— The task —
Whenever a line below mentions the word "logo", that line should be copied.

Stored data:
==============================
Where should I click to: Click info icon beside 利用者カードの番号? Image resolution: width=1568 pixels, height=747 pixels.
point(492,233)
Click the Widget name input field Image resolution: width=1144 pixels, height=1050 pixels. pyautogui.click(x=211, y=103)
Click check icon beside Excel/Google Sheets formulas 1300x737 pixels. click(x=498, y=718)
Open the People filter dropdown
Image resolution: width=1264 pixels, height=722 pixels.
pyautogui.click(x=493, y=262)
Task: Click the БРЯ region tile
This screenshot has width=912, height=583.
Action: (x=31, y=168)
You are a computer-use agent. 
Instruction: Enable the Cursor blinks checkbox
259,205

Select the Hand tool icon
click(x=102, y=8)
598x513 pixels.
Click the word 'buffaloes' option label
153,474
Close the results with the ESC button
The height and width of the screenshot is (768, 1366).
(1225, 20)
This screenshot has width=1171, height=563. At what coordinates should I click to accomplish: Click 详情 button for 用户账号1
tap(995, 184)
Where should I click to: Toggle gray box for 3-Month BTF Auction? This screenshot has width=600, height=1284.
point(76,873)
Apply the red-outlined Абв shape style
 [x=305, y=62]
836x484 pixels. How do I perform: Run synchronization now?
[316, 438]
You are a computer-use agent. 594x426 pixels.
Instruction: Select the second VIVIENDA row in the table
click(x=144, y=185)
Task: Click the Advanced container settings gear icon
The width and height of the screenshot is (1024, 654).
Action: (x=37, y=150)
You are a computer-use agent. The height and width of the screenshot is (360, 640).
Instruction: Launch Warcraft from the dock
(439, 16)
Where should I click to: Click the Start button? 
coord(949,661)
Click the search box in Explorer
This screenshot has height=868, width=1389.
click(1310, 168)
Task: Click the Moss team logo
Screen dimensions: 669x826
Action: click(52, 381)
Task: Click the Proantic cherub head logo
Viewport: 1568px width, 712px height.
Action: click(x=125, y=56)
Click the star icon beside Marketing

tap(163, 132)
==============================
— Result of this exercise —
Task: Click the Moss team logo
Task: Click the Proantic cherub head logo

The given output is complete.